═══ Excerpted text ═══
In quantum physics, you often deduce that those residents of the micro realm, those elementary particles, have some very strange properties bordering on a quasi-free will. They sort of possess a ‘mind’ of their own. They seemingly have the ability to ‘know’ things about their external world and their relationship to that. They make decisions with respect to those relationships and act accordingly. They are not just little inert billiard balls. There are observations to back this up that include an observation you can make at home to verify this. Look outside your window. What do you see? A very big mystery is what you see, if your window is anything like my window or most windows.
Even if you don’t know or understand very much about quantum mechanics, or quantum physics (same difference), you have probably associated it with weirdness. Unlike the certainty and causality domination of your day-in and day-out macro world, the realm of the quantum is centred on probability, chance and randomness where things happen for absolutely no reason at all and identical scenarios will yield different results. One oft given example you can (and have) witnessed – how light (photons) interacts with a common pane of window glass.
GENERAL DESCRIPTION
Here is a common happening that you have experienced at home or in the office or in the car that you probably never gave a second thought to. That unregistered oddity you experienced is seeing the reflection of AND the passing through of light waves (photons) with respect to a pane of glass simultaneously. What’s so odd about that? Well, what’s odd is that light is both passing through and reflecting from the same pane of glass at the same time. Why both? Why not one or the other scenario? What’s odder still, assuming you are inside, is that not only can you see your reflection or the reflection of what’s in your background but what’s also outside and through your own reflection. You see your reflection and the outside image, both superimposed on top of each other. So photons are both passing through the glass (you can see the outside while you are inside) from the outside to the inside and at the same time reflecting from the inside to the inside (you can see the inside from the inside) both happenings at the same spot on the glass.
═══ Excerpted records ═══
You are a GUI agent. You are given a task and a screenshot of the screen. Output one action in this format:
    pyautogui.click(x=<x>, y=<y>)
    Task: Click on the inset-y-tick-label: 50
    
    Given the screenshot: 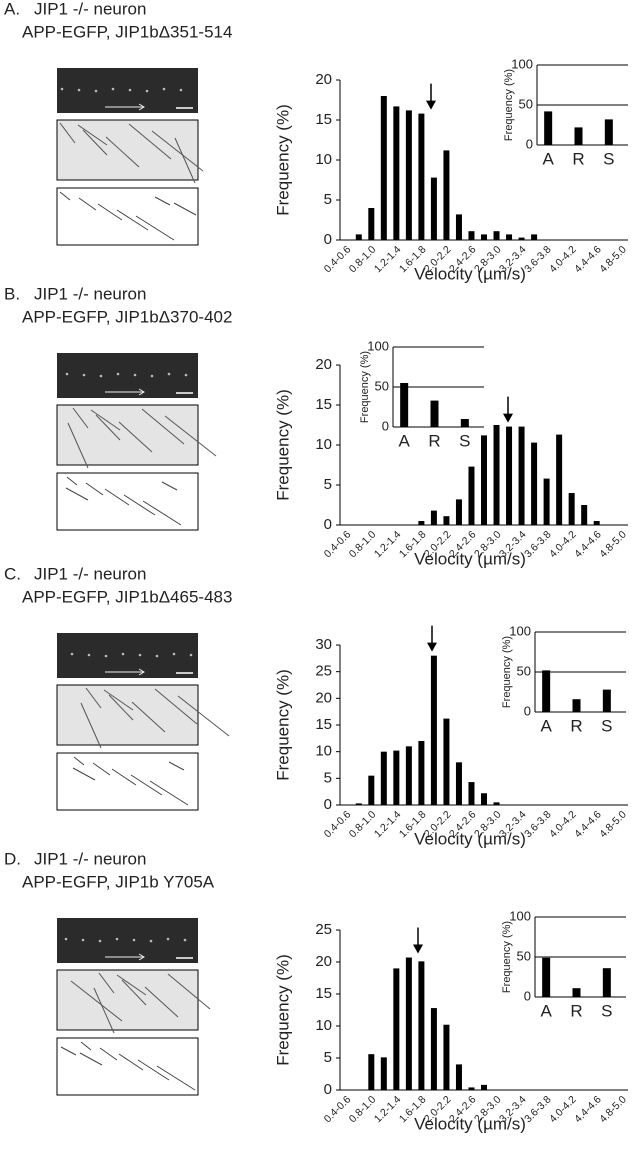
═══
═══ Excerpted records ═══
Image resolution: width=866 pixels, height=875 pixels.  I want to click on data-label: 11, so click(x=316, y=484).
═══
═══ Excerpted records ═══
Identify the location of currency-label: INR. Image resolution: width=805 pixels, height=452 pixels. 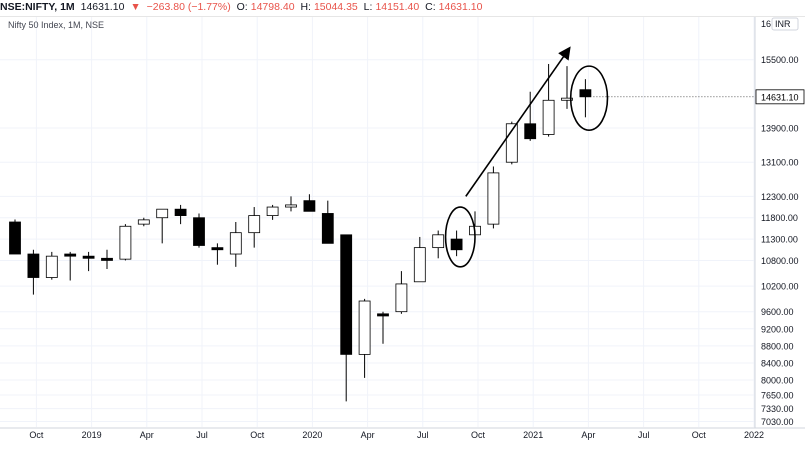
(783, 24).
═══
#### [To-do item]
Reproduce the passage on light and window glass word for word, starting with "In quantum physics, you" and going on through "or most windows.". Work only from the passage on light and window glass.

#### [Response area]
In quantum physics, you often deduce that those residents of the micro realm, those elementary particles, have some very strange properties bordering on a quasi-free will. They sort of possess a ‘mind’ of their own. They seemingly have the ability to ‘know’ things about their external world and their relationship to that. They make decisions with respect to those relationships and act accordingly. They are not just little inert billiard balls. There are observations to back this up that include an observation you can make at home to verify this. Look outside your window. What do you see? A very big mystery is what you see, if your window is anything like my window or most windows.